*** Opening of DATA TO EXAMINE ***
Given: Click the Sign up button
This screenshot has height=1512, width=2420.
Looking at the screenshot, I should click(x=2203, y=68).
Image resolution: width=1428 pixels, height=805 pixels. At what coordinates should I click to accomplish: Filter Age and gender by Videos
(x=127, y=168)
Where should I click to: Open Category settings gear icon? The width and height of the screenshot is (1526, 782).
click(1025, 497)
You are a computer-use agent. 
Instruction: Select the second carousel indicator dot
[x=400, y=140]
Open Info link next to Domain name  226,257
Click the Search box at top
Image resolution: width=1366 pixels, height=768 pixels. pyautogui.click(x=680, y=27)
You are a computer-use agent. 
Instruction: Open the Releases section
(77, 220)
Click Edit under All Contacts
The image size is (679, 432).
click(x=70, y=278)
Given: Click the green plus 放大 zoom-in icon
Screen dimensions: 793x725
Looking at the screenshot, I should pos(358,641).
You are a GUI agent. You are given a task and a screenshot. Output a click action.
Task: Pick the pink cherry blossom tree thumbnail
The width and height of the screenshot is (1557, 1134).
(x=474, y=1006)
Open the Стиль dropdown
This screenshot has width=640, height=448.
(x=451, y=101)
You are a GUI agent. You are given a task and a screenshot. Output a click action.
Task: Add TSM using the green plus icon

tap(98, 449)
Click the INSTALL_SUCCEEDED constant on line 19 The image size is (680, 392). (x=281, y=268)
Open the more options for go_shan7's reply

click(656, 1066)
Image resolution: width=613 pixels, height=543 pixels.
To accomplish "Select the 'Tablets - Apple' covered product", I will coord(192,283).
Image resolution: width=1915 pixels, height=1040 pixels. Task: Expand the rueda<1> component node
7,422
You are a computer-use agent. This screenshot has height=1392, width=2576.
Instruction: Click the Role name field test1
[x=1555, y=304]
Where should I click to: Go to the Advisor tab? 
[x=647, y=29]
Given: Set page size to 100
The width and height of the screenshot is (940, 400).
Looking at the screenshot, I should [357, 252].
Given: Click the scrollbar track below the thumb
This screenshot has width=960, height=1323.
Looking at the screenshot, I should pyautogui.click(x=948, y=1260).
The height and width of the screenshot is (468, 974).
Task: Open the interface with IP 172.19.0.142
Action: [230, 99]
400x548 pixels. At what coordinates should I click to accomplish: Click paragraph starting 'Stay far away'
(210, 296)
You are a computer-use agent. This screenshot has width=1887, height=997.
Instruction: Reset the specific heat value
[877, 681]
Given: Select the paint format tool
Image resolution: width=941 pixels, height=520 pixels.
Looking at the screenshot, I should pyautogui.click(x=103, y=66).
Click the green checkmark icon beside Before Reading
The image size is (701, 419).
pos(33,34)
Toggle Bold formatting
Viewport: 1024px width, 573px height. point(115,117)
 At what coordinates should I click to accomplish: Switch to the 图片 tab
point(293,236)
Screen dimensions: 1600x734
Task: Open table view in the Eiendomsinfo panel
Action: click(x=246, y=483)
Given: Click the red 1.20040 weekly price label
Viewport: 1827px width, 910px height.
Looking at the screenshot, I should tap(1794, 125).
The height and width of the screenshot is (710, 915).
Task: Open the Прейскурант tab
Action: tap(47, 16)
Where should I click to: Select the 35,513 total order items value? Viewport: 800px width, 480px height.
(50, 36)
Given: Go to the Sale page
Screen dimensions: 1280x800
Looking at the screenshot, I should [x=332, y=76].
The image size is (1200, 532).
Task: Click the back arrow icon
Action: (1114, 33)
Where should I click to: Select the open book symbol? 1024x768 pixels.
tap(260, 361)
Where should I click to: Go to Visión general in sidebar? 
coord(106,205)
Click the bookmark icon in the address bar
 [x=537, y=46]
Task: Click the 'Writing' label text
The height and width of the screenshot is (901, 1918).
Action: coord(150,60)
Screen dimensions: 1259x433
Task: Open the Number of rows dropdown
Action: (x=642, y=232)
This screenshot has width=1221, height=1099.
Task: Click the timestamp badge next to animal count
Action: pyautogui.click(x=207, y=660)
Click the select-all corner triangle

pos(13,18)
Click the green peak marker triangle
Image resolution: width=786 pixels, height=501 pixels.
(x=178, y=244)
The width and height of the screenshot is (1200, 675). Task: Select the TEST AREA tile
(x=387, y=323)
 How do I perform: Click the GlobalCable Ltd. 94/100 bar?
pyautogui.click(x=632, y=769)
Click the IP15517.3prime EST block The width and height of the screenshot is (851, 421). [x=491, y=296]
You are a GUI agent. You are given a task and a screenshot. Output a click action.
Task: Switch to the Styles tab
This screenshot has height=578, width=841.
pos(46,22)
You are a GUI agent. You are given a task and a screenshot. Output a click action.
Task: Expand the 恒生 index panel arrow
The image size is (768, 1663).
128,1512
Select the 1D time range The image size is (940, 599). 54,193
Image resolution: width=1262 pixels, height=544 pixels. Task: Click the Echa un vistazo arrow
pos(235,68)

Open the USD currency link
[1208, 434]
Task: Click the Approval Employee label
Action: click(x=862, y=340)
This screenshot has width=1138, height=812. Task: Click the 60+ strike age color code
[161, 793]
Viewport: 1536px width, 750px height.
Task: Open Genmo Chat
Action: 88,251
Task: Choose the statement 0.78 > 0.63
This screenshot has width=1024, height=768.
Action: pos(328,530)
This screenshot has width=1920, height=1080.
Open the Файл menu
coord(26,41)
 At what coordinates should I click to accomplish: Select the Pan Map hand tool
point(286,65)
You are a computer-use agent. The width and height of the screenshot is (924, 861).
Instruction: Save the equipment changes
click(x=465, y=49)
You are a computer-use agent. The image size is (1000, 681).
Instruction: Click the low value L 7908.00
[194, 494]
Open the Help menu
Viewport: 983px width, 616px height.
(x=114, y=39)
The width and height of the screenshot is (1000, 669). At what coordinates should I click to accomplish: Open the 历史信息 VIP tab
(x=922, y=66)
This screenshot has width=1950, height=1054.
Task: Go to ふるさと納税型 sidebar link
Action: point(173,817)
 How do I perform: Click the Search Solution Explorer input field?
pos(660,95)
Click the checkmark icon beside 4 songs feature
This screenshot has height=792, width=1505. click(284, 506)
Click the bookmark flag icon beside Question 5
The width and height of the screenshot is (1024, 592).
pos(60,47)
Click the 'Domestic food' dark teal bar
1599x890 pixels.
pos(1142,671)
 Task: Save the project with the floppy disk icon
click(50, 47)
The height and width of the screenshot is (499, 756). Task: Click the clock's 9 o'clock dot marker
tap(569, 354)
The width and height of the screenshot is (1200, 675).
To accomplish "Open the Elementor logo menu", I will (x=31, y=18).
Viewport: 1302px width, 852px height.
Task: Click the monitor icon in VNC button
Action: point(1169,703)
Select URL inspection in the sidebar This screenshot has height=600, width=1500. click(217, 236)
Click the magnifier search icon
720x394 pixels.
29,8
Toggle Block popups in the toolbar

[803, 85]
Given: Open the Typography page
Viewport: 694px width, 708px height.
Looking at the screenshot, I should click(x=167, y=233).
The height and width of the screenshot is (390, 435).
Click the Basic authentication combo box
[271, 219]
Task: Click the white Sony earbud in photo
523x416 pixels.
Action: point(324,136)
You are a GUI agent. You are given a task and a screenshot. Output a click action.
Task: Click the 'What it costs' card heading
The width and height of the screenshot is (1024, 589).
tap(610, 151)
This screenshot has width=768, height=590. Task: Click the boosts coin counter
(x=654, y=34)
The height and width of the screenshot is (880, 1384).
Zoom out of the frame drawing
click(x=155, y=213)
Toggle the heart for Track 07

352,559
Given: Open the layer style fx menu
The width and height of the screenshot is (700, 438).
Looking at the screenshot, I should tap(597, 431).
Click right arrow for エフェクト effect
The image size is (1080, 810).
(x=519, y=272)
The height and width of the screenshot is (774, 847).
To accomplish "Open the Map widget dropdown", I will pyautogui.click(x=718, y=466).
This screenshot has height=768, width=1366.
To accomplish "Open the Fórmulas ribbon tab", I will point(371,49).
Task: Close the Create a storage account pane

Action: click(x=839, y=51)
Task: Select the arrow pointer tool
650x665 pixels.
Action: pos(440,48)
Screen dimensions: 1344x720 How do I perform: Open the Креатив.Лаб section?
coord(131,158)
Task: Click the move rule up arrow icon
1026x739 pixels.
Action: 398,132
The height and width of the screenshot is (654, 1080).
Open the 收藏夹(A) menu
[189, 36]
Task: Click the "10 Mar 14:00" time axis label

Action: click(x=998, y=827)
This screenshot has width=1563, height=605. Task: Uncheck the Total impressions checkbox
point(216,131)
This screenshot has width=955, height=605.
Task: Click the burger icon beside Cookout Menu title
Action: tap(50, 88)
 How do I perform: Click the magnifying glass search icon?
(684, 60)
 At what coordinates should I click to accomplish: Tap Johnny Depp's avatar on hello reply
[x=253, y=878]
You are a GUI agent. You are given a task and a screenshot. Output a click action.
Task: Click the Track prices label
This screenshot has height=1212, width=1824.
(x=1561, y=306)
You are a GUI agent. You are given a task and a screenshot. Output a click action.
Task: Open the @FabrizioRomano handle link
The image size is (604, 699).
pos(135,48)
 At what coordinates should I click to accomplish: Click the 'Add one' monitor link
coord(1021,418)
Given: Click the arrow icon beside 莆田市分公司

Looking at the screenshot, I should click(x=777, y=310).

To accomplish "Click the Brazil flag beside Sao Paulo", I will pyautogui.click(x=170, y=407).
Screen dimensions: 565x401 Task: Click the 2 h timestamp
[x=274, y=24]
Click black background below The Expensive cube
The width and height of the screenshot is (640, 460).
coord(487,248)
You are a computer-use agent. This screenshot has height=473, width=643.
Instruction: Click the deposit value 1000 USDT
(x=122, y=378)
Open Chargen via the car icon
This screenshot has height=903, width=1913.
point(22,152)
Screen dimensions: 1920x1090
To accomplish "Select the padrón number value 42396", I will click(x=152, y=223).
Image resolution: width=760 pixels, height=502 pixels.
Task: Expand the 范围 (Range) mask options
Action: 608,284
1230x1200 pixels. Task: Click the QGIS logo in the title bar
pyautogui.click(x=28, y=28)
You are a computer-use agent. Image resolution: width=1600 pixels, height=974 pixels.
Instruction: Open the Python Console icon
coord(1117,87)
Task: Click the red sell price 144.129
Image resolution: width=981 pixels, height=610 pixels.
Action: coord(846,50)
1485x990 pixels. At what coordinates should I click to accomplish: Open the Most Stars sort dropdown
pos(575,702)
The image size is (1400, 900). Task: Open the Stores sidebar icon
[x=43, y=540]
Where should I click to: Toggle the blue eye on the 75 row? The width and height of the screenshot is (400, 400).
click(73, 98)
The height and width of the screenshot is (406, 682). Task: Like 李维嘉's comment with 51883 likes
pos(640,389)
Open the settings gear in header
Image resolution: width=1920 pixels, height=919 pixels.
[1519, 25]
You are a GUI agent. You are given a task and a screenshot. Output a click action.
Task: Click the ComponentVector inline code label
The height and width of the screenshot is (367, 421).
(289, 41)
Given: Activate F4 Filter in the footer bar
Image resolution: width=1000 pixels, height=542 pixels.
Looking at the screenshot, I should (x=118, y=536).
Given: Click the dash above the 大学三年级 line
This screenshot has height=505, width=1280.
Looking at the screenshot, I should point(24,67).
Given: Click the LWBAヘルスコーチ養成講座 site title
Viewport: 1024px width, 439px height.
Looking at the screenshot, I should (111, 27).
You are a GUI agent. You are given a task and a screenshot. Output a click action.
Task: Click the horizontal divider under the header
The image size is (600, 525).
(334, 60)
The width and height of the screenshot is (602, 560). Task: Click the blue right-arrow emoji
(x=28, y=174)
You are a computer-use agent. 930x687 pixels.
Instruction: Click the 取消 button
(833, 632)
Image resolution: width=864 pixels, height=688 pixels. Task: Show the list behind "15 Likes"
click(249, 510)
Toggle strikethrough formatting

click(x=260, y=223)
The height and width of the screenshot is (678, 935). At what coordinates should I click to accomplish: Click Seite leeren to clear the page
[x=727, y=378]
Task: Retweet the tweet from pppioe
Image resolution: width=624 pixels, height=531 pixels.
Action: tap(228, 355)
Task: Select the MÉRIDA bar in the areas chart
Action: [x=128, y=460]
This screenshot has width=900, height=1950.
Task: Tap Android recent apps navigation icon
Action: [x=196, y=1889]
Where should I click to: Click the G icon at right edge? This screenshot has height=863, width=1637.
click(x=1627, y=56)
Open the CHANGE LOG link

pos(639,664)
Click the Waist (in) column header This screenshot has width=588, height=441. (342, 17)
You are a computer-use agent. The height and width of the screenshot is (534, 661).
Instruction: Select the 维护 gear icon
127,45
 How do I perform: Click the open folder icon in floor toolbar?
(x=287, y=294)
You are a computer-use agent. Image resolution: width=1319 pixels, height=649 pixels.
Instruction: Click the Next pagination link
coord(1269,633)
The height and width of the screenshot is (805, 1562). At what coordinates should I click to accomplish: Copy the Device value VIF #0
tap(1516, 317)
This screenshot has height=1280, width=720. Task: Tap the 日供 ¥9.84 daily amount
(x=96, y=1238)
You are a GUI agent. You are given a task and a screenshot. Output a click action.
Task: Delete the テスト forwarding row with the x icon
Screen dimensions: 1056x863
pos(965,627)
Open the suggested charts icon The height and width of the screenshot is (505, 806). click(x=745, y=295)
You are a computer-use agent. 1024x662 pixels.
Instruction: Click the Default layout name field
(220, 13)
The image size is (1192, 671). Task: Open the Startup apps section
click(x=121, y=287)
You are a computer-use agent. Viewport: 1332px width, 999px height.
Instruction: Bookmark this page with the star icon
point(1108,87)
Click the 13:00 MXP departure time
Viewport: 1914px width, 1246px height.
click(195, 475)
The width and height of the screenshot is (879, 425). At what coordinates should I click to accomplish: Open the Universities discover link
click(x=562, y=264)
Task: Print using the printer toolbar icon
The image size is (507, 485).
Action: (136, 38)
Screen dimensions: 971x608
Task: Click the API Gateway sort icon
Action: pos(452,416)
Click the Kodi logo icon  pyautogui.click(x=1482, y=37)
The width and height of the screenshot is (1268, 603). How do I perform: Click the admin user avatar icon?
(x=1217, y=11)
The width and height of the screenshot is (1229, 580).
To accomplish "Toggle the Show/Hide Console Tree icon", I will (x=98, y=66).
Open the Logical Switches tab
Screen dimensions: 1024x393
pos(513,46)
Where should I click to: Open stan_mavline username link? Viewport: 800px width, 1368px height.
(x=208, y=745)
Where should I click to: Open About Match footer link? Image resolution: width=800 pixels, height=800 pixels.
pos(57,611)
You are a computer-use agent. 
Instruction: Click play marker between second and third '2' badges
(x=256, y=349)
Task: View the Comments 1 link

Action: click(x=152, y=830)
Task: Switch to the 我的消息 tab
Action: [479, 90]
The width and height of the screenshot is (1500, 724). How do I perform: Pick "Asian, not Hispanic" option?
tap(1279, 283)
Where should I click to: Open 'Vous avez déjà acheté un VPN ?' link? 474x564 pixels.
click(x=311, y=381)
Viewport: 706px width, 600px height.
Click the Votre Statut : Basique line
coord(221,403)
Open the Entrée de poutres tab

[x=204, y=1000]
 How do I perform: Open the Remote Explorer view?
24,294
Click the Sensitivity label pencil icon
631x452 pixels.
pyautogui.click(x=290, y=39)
*** Close of DATA TO EXAMINE ***
▶ **WHAT YOU WILL DO**:
Give back exactly the lines from the first line of the records through the line holding "Task: Pick the", including both of those lines and leaving out all others.

▶ **OUTPUT OF THE EXERCISE**:
Given: Click the Sign up button
This screenshot has height=1512, width=2420.
Looking at the screenshot, I should click(x=2203, y=68).
Image resolution: width=1428 pixels, height=805 pixels. At what coordinates should I click to accomplish: Filter Age and gender by Videos
(x=127, y=168)
Where should I click to: Open Category settings gear icon? The width and height of the screenshot is (1526, 782).
click(1025, 497)
You are a computer-use agent. 
Instruction: Select the second carousel indicator dot
[x=400, y=140]
Open Info link next to Domain name  226,257
Click the Search box at top
Image resolution: width=1366 pixels, height=768 pixels. pyautogui.click(x=680, y=27)
You are a computer-use agent. 
Instruction: Open the Releases section
(77, 220)
Click Edit under All Contacts
The image size is (679, 432).
click(x=70, y=278)
Given: Click the green plus 放大 zoom-in icon
Screen dimensions: 793x725
Looking at the screenshot, I should pos(358,641).
You are a GUI agent. You are given a task and a screenshot. Output a click action.
Task: Pick the pink cherry blossom tree thumbnail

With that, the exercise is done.